La précarité énergétique est un enjeu majeur pour les Hauts-de-France. On estime qu’un ménage sur six est concerné (contre un sur dix à l’échelle de la France). Si l’Aisne et la Somme sont particulièrement concernés, la MEL n’est pas en reste.
AMELIO dresse le panorama de la précarité énergétique et en expose la complexité, avec l’aide de Gilles Berhault (délégué général de l’association Stop à l’exclusion énergétique).

Qu’est-ce que la précarité énergétique ?
D’un point de vue législatif, on définit la précarité énergétique de la façon suivante :
« Est en situation de précarité énergétique […] une personne qui éprouve dans son logement des difficultés particulières à disposer de la fourniture d’énergie nécessaire à la satisfaction de ses besoins élémentaires en raison de l’inadaptation de ses ressources ou de ses conditions d’habitat ».

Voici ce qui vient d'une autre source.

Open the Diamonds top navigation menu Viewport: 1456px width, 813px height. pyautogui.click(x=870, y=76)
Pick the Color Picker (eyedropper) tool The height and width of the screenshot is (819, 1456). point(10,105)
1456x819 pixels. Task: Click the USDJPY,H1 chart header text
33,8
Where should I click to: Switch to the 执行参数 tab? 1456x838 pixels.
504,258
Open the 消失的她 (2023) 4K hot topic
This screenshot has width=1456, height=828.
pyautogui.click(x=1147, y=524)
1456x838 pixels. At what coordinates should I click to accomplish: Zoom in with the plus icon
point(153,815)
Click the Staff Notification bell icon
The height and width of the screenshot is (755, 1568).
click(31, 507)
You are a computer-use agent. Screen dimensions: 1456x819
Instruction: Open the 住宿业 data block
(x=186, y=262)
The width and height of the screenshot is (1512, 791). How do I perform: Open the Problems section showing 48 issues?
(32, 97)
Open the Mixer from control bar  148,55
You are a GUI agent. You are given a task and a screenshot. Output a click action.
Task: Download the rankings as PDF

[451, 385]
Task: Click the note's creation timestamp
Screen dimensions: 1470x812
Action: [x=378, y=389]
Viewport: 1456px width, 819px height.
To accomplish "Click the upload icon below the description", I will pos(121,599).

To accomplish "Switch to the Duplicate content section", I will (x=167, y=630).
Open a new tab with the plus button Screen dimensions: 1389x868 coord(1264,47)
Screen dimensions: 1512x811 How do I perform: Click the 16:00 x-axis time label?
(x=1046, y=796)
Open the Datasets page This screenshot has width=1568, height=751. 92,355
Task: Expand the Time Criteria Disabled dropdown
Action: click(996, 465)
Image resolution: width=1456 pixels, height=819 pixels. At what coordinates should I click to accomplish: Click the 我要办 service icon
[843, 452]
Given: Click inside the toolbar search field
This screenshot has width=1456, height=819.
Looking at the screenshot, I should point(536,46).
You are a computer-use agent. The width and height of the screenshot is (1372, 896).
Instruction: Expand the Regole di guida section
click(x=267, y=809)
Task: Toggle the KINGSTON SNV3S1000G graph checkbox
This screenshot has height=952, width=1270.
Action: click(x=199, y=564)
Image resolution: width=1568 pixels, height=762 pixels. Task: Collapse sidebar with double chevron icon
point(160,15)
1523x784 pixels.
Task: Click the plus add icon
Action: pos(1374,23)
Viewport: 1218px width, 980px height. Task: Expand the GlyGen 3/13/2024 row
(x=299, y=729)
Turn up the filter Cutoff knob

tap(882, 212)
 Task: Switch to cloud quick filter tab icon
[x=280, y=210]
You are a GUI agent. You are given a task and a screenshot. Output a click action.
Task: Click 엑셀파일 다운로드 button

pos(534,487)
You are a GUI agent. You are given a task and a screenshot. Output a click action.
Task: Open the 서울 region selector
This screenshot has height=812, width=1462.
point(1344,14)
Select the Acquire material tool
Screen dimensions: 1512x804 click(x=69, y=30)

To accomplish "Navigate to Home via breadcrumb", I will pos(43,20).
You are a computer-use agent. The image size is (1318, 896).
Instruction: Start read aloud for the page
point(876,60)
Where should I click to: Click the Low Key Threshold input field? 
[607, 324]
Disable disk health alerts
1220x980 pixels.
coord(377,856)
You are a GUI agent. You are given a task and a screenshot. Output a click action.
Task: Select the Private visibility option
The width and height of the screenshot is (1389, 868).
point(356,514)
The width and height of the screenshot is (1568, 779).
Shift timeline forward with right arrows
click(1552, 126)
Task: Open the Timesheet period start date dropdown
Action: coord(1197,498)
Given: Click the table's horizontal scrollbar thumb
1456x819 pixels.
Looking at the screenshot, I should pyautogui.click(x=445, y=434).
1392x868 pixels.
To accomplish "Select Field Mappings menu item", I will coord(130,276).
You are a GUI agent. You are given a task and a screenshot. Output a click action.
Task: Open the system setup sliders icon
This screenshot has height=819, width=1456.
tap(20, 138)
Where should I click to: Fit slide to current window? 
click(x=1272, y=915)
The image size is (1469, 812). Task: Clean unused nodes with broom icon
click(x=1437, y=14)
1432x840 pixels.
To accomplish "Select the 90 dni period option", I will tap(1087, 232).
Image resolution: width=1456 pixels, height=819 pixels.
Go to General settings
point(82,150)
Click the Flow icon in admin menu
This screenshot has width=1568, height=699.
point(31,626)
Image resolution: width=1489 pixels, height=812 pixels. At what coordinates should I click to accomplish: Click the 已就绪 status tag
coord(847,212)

De manière plus générale, sont considérés en précarité énergétique les personnes qui :
- vivent dans des passoires thermiques,
- dépensent beaucoup d’énergie pour un résultat peu satisfaisant,
- souffrent du froid ou du chaud sur une longue durée,
- doivent faire des restrictions volontaires liées à leur situation financière ou du fait de leurs conditions d’habitat.
On estime également que les ménages qui consacrent plus de 10 % de leurs revenus aux dépenses énergétiques sont en précarité énergétique.
Bon à savoir
Les dépenses énergétiques ne concernent pas que le chauffage ou le refroidissement du logement. Elles incluent aussi la consommation des équipements multimédias (télévision, ordinateur, téléphone portable qui charge…) ou électroménagers (réfrigérateur, congélateur, machine à laver, lave-vaisselle…).
Si pendant longtemps, la précarité énergétique était particulièrement problématique en hiver, avec le dérèglement climatique, elle concerne de plus en plus le confort d’été. Ainsi, en 2023, un français sur trois a souffert du froid et six Français sur dix de la chaleur dans son logement.


Bon à savoir
La précarité énergétique touche davantage les locataires et propriétaires modestes de logements individuels.
Quelles en sont les causes et les conséquences ?
La précarité énergétique est une situation complexe qui est rarement la conséquence d’une seule cause et dont les répercussions sont nombreuses.
Des origines multiples…
L’augmentation du prix de l’énergie et l’inflation ne sont pas les seuls responsables du développement de la précarité énergétique en France.
Les trois causes principales sont :
- des logements vieillissants et mal isolés ;
- un coût de l’énergie élevé ;
- des revenus devenus insuffisants.
Bon à savoir
Dans la majorité des cas, la situation du foyer se dégrade lentement et résulte de problèmes qui s’enchaînent.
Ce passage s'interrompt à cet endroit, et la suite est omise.